If your theory of memory safety leads you to conclude that the presence or absence of a comment can make otherwise-unsafe code memory safe, you have taken a wrong turn somewhere in your reasoning.
It's not a comment, it's a specification. Whereby I can conclude that if in review favoriteNumber
returns something other than 0 to 49, it is in error. Without specifications, exactly zero trusted lines of code can be written.
> I agree with you that the version with the comment is better, more maintainable code, and that we should hold our code to such standards in code review. But bad and hard-to-maintain code can still be memory safe (that is: free from possible UB).

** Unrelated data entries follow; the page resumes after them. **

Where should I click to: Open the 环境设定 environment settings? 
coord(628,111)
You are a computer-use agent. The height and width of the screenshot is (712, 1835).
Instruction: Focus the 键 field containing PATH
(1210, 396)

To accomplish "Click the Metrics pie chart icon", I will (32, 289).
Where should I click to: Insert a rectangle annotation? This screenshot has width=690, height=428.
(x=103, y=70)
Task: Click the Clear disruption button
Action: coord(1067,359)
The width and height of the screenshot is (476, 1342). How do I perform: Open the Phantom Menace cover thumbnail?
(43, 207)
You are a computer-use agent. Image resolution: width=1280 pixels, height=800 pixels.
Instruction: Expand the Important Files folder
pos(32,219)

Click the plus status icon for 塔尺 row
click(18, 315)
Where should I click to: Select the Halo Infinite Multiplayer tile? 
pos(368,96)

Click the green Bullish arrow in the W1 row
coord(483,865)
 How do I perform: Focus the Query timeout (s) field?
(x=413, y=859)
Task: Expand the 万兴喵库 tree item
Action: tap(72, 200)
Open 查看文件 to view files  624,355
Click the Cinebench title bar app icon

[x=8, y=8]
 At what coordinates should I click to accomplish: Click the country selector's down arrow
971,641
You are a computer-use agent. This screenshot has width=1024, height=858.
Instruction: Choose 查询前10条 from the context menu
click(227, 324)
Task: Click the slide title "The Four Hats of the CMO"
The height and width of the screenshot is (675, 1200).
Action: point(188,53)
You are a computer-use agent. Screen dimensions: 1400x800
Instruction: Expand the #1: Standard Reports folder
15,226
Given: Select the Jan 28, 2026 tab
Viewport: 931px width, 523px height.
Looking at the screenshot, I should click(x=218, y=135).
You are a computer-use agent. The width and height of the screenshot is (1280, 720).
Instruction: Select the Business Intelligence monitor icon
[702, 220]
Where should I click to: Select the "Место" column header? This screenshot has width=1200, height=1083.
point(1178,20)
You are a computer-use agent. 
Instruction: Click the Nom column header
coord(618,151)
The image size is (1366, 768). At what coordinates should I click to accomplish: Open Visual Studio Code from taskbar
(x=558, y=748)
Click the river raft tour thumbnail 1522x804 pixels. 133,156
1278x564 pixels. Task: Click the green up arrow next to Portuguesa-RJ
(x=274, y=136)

Consider that the posix function read
has the specification that it will read data from a file descriptor, put the data into a passed-in buffer, up to the amount of bytes indicated in the third parameter. Its prototype is:
@system extern(C) int read(int fd, void *ptr, size_t nBytes);
Without reading the code of read
, you must conclude from the specification that it does what it says it should do, and not say, ignore nBytes
and just use the pointed-at data for as many bytes as it wants. Without the specification, just relying on the types, you can conclude nothing, and can never use read
from @trusted
code, ever.
It's no different from favoriteNumber
. In order to use it and make the assumption that it always will return 42, the author of that function must agree that that is what it's going to do. Otherwise (as you rightly say), anyone can change it to return something else legitimately and that might be beyond the bounds of the array you are using it for an index.
So without the specification for favoriteNumber
, I must conclude that favoriteElement
is invalid as written. With a specification I can reason about what does and does not constitute validity.